# TASK INSTRUCTIONS
Gather every line from the entries below that includes "icon".
====================
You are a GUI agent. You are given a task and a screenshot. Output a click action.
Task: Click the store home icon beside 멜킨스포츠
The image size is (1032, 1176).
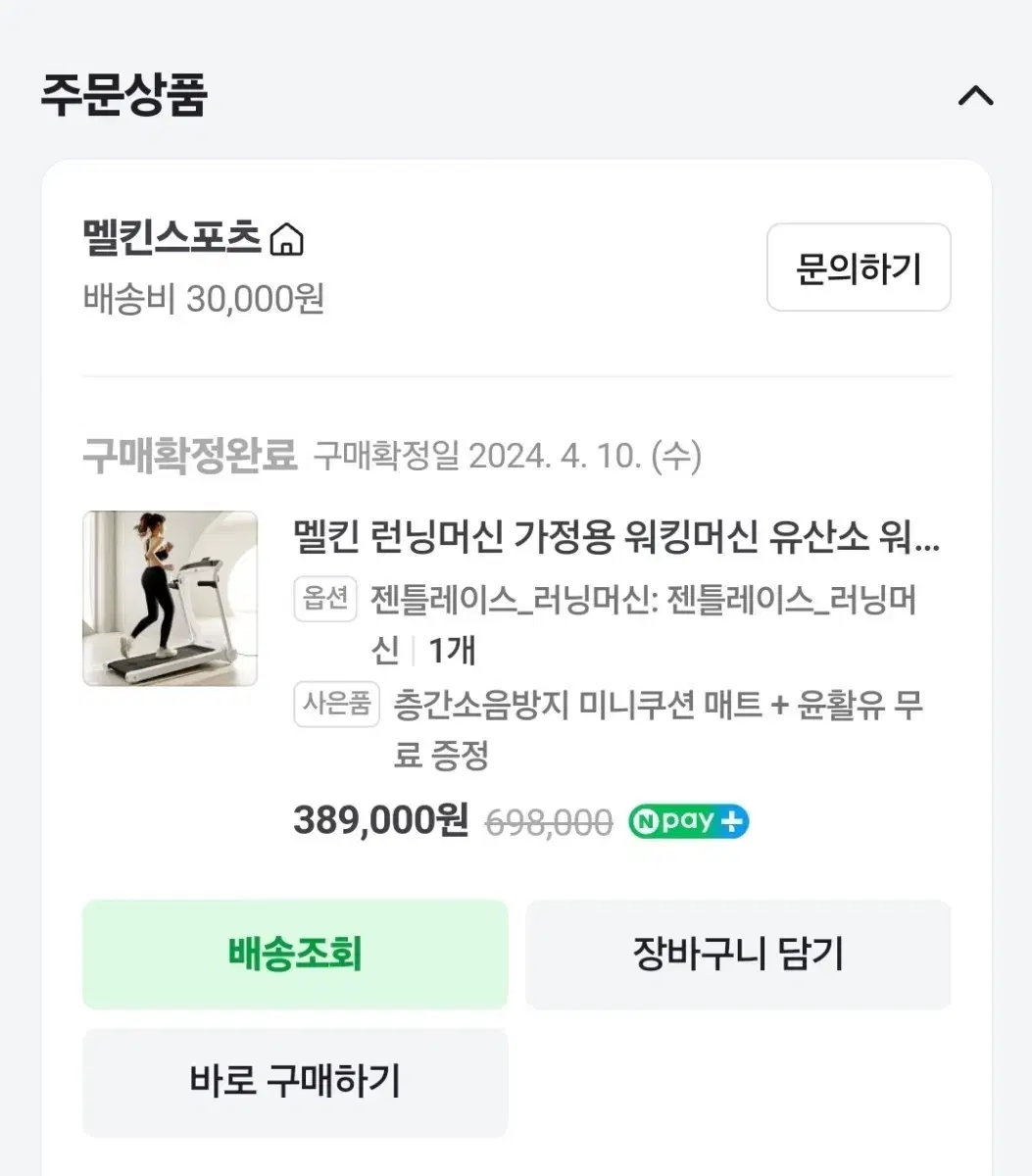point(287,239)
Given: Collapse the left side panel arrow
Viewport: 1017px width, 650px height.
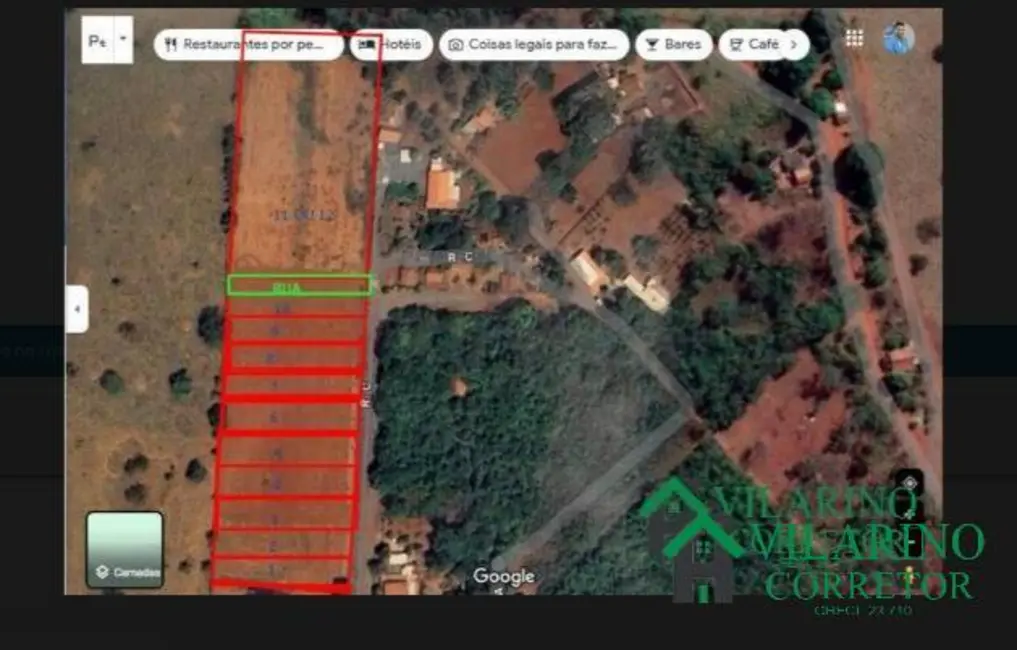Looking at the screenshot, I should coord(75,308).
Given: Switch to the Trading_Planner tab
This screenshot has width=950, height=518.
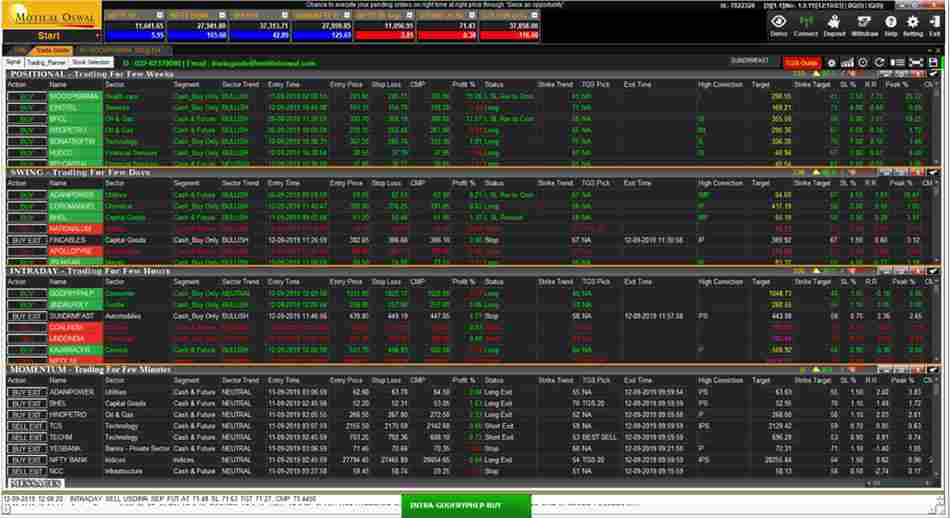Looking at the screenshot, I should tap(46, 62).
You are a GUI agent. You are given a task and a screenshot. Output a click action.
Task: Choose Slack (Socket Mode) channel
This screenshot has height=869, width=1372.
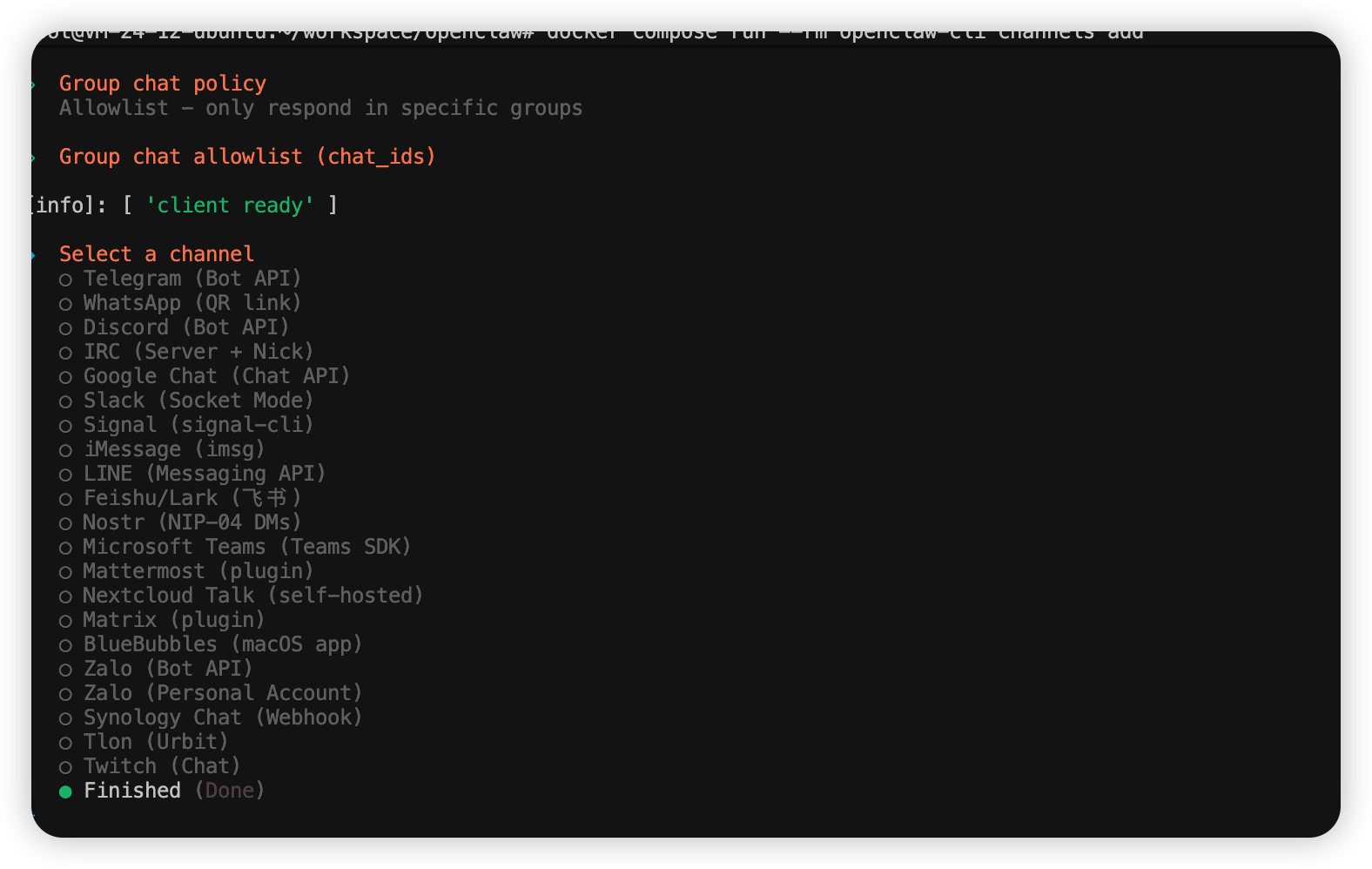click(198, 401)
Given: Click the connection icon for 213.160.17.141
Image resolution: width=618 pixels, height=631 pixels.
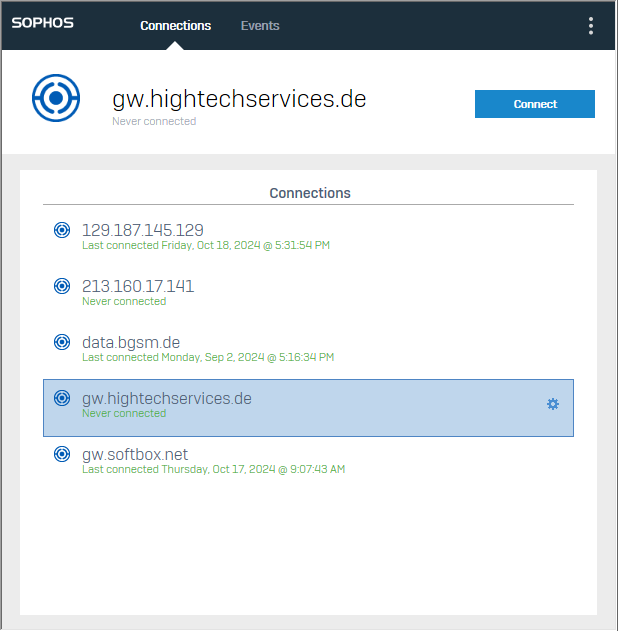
====================
# THE COMPLETED TASK
Task: Click the store home icon beside 멜킨스포츠
Given: Click the connection icon for 213.160.17.141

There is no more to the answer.